Being outdoors, they were at the mercy of elements like wind and dust, which required black art skills in trying to control and regulate fog levels!
The filming schedule and the environments were also intense.
The first ‘day’ was a gruelling 38 hours with a short power-nap break for the crew. The desert site rig was built, programmed at night and filmed in the early hours, then broken down and moved to the vaults for another recording session to start as soon as darkness fell.
During the days they contended with 100 degrees plus desert heat and searing sun, and during the nights rattlesnakes and scorpions kept everyone company!
They also had to ensure the site was operated as Covid-safe, with regular temperature checks, sanitising, social distancing and masking.
Despite all these demanding conditions, the results were truly spectacular, and the sounds and visual integrity of the concert have been highly acclaimed and enjoyed as an integrated opus of music and art.
Sarah, who lives and works internationally, was delighted to join forces with Ryan Knutson, Joe Casper, and the team at Brown Note Productions, with Joe producing all the pre-production drawings and renders as well as being crew chief on site. “I couldn't have wished for more with their responsiveness, attention to detail and totally positive attitudes of the LX / VX crew Joe Casper, Kyle Wolfe, and Parker Wall. Everyone seemed as inspired by the project as I was and we all enjoyed the beautiful vibes!” she concluded.

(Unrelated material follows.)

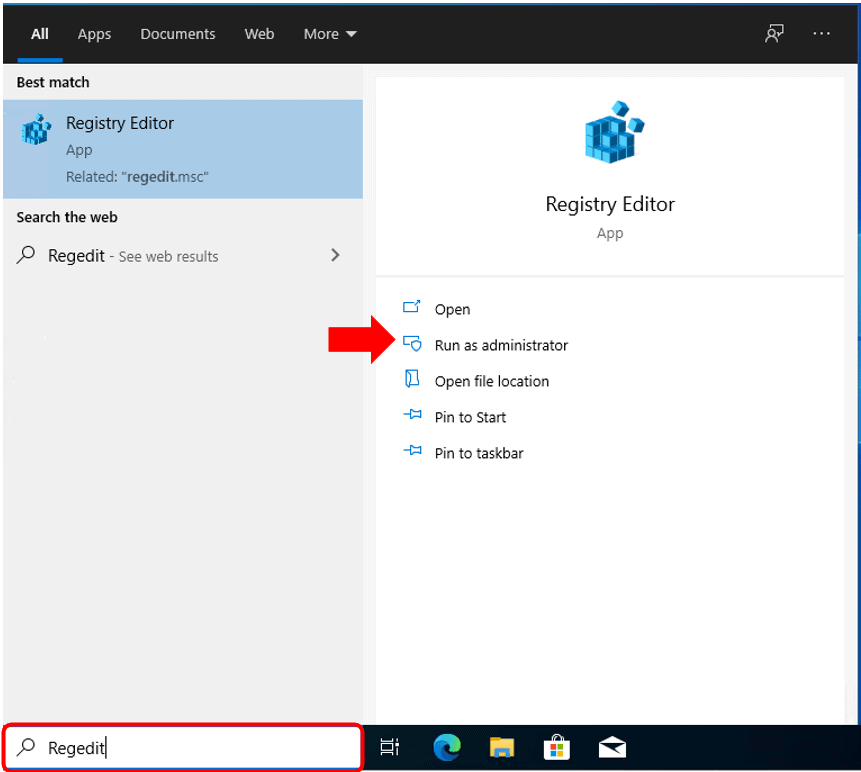Launch Microsoft Edge from the taskbar
The image size is (861, 772).
(446, 747)
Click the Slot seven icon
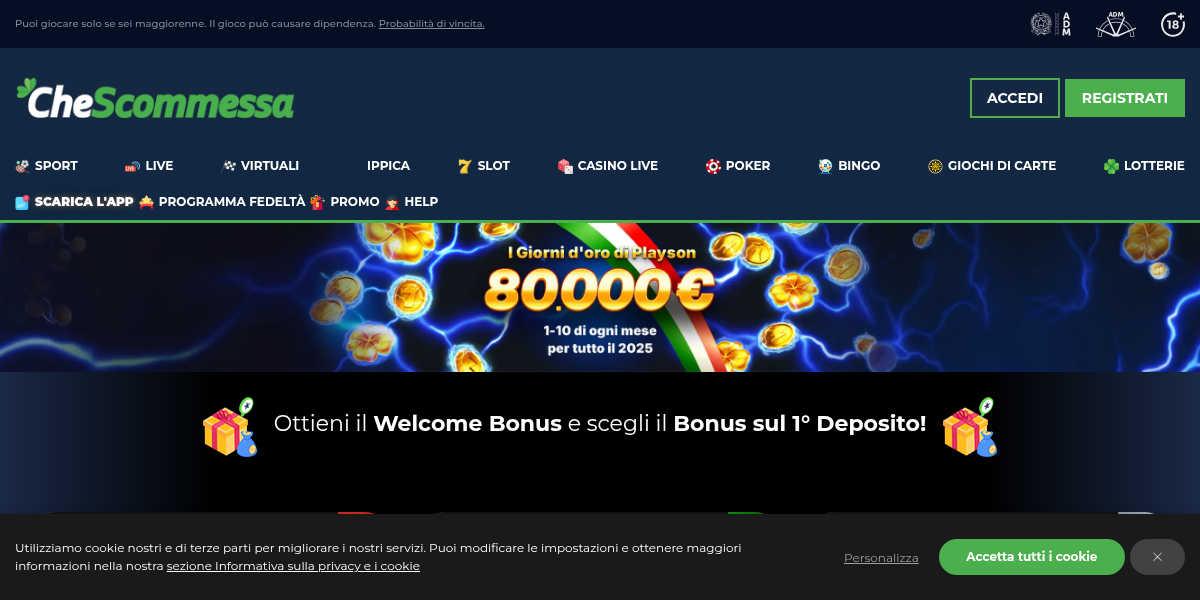This screenshot has height=600, width=1200. [464, 166]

Ryan and Brown Note Productions have worked with the concert’s producer Danny Wimmer Presents since 2014, and relished this opportunity to be the technical partner “for this incredible and particularly fun project”.
After an incredibly tough year for everyone, Ryan hopes that recent positive news on the vaccine front will help energize the live music and events industry globally and open more opportunities for all to rebuild and plan a post-Covid recovery.